Lebensrettende Hinweise auf der Straße
Lebensrettende Hinweise für überforderte Touristen

Fünf Erkenntnisse über London, die man erst nach ein paar Monaten gewinnt:

  1. Engländer lieben Meetings. Für jede Kleinigkeit wird ein Konferenz einberufen und stundenlang mit großen Reden die Sachlage erörtert. Das hat sehr viele Vorteile, da man durch Kommunikation gerade im kreativen Bereich oft neue Erkenntnisse und Ideen erhält. Wenn allerdings viel Arbeit ansteht, können die zeitraubenden Besprechungen, aus denen dann in der Praxis desöfteren wenig folgt, manchmal aber doch sehr nervenaufreibend sein.
  2. Ein Universitätsabschluss ist hier gar nicht so wichtig wie in Deutschland, hier kann man auch ohne schnell in die Chefetagen der Unternehmen aufsteigen. Generell schließen die Leute hier wesentlich früher ihre universitäre und sonstige Ausbildung ab, sodass man als deutsche 24-jährige Masterstudentin auch mal einer englischen 22-jährigen zu ihrer Beförderung ins obere Management gratuliert.
  3. Mal etwas Fachliches: die Pressefreiheit ist in England eindeutig größer als in Deutschland, oder sagen wir mal, der Boulevardjournalismus nimmt sich diese Freiheiten. Während in Deutschland nüchtern und zurückhaltend über ein tagesaktuelles Ereignis berichtet wird, findet man in der englischen Presse gleich private Fotos, Namen und sensationsheischende Storys über die Betroffenen.
  4. Auch wenn man glaubt, mittlerweile alle Regeln und Gebräuche in London zu kennen, begegnet man auch nach Monaten noch britischen Seltsamkeiten. Da wären zum Beispiel die berühmt berüchtigten explodierenden Bürgersteige, die von unterirdischen Fehlern in der Elektronik verursacht wurden (ganze 40 Fälle traten 2014 auf). Oder merkwürdige Gesetze, die es verbieten, eine Briefmarke der Queen falsch herum aufzukleben – oder in den Houses of Parliaments zu sterben (ja, richtig gelesen)… Kopfschütteln ist  jedenfalls auch nach Monaten noch garantiert. Das gilt aber nicht nur für die Seltsamkeiten, sondern für die Stadt allgemein. Selbst Einheimische, die hier schon immer gelebt haben, sagen, dass sie immer wieder völlig neue Dinge entdecken und erleben. Kein Wunder, denn die vielen Kulturen und Facetten der Stadt bedingen es, dass London sich in einer permanenten Phase des Wandels befindet.
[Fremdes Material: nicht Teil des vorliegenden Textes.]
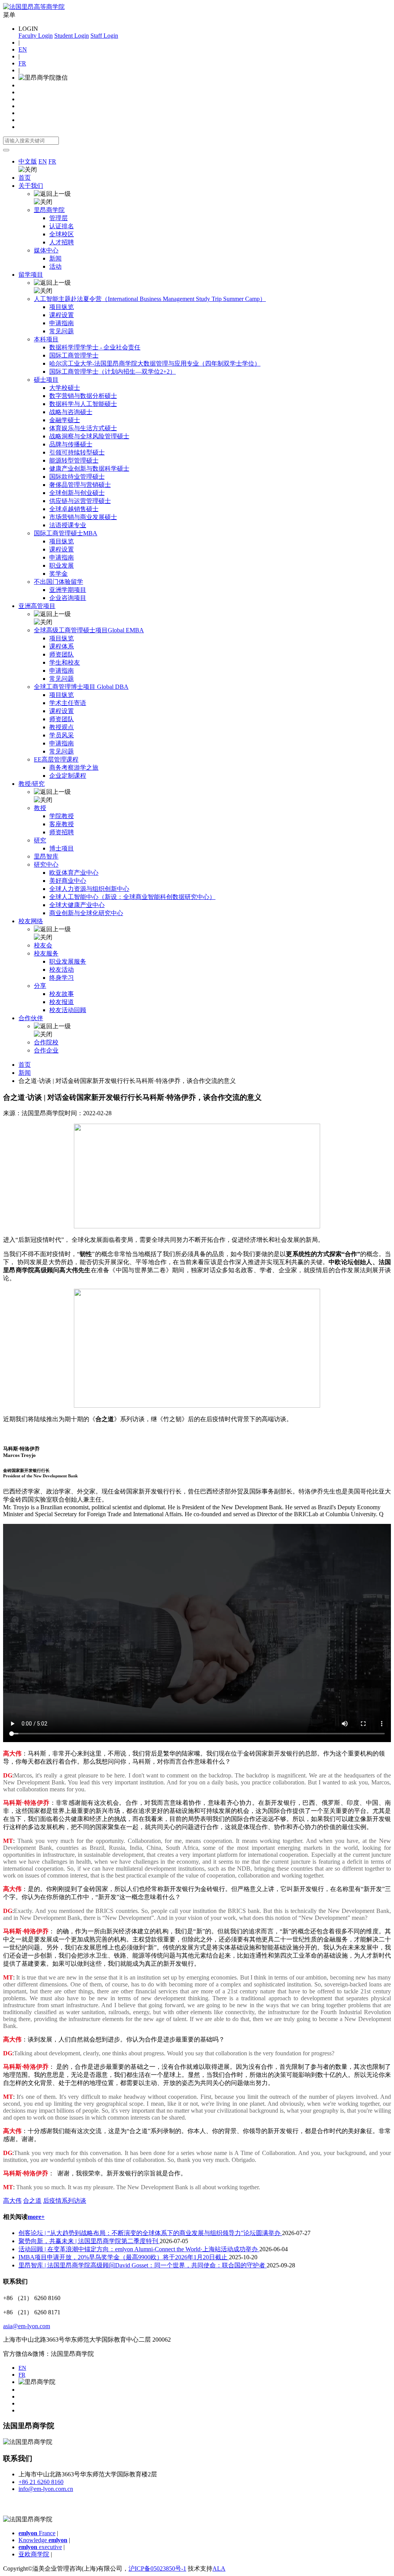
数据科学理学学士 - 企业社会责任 (94, 347)
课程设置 (61, 315)
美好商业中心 (67, 880)
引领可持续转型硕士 (77, 452)
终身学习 (61, 977)
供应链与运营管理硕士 (80, 501)
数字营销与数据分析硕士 (83, 396)
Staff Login (104, 35)
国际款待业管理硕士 (77, 476)
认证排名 (61, 226)
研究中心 (46, 864)
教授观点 (61, 727)
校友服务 (46, 953)
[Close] (6, 150)
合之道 (32, 2200)
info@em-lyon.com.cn (45, 2489)
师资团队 (61, 654)
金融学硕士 (64, 420)
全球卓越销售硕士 (73, 509)
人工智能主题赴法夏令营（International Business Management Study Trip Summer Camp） (150, 299)
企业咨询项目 (67, 598)
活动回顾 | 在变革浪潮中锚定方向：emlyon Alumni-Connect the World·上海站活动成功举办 (138, 2249)
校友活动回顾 (67, 1010)
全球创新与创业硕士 (77, 492)
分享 (40, 985)
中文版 (27, 161)
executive (40, 2547)
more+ (36, 2216)
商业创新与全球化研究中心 (86, 913)
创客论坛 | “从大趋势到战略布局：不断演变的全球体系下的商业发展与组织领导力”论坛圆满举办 (150, 2233)
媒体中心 (46, 250)
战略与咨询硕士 (70, 412)
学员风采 (61, 735)
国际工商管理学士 (73, 355)
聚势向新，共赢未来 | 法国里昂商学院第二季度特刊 (89, 2241)
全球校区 (61, 234)
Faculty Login (35, 35)
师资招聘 (61, 832)
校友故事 (61, 994)
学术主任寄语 (67, 703)
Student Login (71, 35)
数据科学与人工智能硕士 (83, 404)
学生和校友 (64, 662)
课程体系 (61, 646)
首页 (24, 177)
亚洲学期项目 (67, 589)
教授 (40, 808)
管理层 (58, 218)
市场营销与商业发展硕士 (83, 517)
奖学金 (58, 573)
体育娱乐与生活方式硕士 (83, 428)
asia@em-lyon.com (26, 2326)
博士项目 (61, 848)
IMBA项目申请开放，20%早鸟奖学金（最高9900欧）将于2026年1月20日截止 (123, 2257)
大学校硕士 (64, 387)
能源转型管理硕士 (73, 460)
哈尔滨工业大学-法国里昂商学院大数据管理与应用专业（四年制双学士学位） (154, 363)
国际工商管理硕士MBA (65, 533)
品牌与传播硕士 (70, 444)
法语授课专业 (67, 525)
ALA (218, 2568)
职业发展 (61, 565)
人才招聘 (61, 242)
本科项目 (46, 339)
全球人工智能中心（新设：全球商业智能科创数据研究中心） (132, 897)
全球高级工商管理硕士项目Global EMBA (89, 630)
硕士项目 (46, 379)
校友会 (43, 945)
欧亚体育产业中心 (73, 872)
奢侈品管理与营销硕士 (80, 484)
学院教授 (61, 816)
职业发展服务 (67, 961)
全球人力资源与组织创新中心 (89, 888)
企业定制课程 (67, 775)
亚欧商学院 (33, 2554)
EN (22, 49)
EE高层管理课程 (56, 759)
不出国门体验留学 (58, 581)
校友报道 (61, 1002)
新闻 (55, 258)
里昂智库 (46, 856)
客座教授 (61, 824)
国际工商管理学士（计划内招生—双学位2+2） (112, 371)
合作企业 (46, 1050)
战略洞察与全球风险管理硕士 (89, 436)
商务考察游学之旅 (73, 767)
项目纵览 (61, 307)
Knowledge (42, 2540)
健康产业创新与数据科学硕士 (89, 468)
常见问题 (61, 331)
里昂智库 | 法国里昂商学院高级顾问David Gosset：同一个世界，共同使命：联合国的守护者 (142, 2265)
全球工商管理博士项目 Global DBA (81, 686)
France (36, 2533)
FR (22, 63)
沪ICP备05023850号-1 (157, 2568)
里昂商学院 (49, 210)
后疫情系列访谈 (64, 2200)
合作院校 (46, 1042)
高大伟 (12, 2200)
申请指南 (61, 323)
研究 (40, 840)
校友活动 (61, 969)
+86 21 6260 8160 (40, 2482)
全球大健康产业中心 (77, 905)
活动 (55, 266)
Diese Erkenntnisse sind sicherlich subjektiv und können noch ewig weitergeführt werden. Ich wäre zum Beispiel sehr interessiert an einem weiteren Absatz mit “Dingen, die man nach Jahren über London weiß.” Für den Moment kann ich jedenfalls sagen, dass ich  liebend gern so lange bleiben und es selbst herausfinden würde.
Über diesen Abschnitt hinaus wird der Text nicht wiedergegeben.